MA: Do you think there is a difference between attitudes caused by fiction and attitudes caused by non-fiction?

DM: This is where I differ from most of my colleagues. It is tempting to think that the mental attitudes appropriate to fiction differ from those appropriate to non-fiction. The consensus seems to be something like this: when I read a newspaper, I believe the content of the paper and when I read a novel, I imagine the content of the novel. I think this is difficult to sustain. In essence, the problem is this. If we construe imagining as simulation (as most people writing in this area do), imagining stuff is equated with processing stuff ‘off line’. 

However, the content of what we process ‘off line’ is neutral between fiction and non-fiction. All simulation amounts to is processing stuff that is not coming in via perception and coming out via action. So by this account of imagining we imagine both fictions and non-fictions. OK, you might say, but surely the mental state appropriate to non-fiction is linked to belief in the way that the mental state appropriate to fiction is not. Again, it is not so clear. There are plenty of propositions in non-fiction that do not merit belief, and plenty of propositions in fiction that do merit belief. 

A better way of looking at the matter is to realise that we all need to represent the content of a narrative to ourselves, whether it is fiction and non-fiction.

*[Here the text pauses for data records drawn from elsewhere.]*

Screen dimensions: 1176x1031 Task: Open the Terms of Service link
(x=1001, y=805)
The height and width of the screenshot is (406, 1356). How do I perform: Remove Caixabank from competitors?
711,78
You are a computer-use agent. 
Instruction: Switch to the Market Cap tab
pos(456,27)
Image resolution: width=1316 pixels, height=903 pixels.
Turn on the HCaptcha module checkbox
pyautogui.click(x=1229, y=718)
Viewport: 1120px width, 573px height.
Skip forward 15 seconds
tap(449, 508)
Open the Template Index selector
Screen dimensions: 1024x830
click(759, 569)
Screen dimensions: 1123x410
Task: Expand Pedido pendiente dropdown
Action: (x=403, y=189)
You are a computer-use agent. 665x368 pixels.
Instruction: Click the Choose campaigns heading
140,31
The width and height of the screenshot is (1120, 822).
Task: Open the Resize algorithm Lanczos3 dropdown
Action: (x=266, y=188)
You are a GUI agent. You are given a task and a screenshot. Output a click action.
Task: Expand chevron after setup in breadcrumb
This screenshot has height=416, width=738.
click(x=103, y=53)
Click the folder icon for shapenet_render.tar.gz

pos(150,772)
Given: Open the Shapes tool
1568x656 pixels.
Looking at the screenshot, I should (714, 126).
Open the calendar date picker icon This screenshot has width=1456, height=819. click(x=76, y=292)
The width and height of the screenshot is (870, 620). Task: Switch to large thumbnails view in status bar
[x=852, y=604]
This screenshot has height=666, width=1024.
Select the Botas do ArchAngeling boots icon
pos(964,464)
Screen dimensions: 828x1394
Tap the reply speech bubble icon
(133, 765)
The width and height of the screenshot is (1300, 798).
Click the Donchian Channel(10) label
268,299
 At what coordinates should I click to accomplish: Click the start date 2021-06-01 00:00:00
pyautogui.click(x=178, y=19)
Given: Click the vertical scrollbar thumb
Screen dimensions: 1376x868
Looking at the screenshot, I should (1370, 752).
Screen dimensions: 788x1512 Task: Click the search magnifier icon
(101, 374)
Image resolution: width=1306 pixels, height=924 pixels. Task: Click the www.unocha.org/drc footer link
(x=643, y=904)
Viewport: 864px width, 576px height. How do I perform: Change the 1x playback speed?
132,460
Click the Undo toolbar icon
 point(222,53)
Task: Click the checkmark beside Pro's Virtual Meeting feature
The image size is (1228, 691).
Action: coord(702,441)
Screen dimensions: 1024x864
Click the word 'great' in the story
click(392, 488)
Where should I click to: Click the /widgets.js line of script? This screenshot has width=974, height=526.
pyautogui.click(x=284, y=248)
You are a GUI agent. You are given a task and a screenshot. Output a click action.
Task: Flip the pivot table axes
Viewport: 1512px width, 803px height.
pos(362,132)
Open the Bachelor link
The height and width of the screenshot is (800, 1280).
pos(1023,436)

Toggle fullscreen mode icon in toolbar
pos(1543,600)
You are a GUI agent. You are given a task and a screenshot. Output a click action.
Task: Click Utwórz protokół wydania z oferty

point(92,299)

Hence, we get some kind of mental model of its content. The propositions contained in that mental model may or may not be beliefs. Once we have said that, which applies both to fictions and non-fictions, it is not clear that there is much left to sort out.

MA: Does art express emotions?

DM: The relation between art and emotion is really difficult to get clear. Clearly, art can arouse all kinds of emotions: it can bore us, excite us, make us sad, happy, nostalgic, wistful, and many more besides. I think that, within this, we need to make quite a sharp distinction between two different sorts of case. 

The first sort of case is simple emotional arousal. This is not very philosophically interesting; lots of things (say) excite us, from ice-cream to downhill skiing and it would be surprising if works of art did not figure amongst the list. 



The second sort of case is when we want to say, not just that the works cause us to feel an emotion, but that the works of art *express* an emotion. In fact, we can judge that a work of art expresses an emotion without – apparently – our feeling any emotion at all. Somehow our experience contains the work of art, and the emotion, and it is not clear how the two are related. 

I think some of the most interesting theories at the moment are some variety of the thought that we imagine of the work of art that it is an expression of an emotion. If this works at all, it works for music but it is not clear how it generalises to other art forms. Maybe we need some variety of the thought that we experience the work as similar to the appearance of an emotion. Or maybe both. It is not given, after all, that the relation is the same in all cases.

MA: What are your current research interests?

DM: I have just finished a book on empathy, and am taking a new departure. Together with Helen Frowe, of the Stockholm Centre for the Ethics of War and Peace, we are trying to think through the implications of protecting what the UN calls ‘cultural property’ in war zones. It is a difficult and slightly depressing area; what are we prepared to pay in terms blood and treasure, to preserve objects of great aesthetic and cultural value? If the most effective way to drive ISIS out of Palmyra (say) is to bomb it, how should we think through the various issues involved?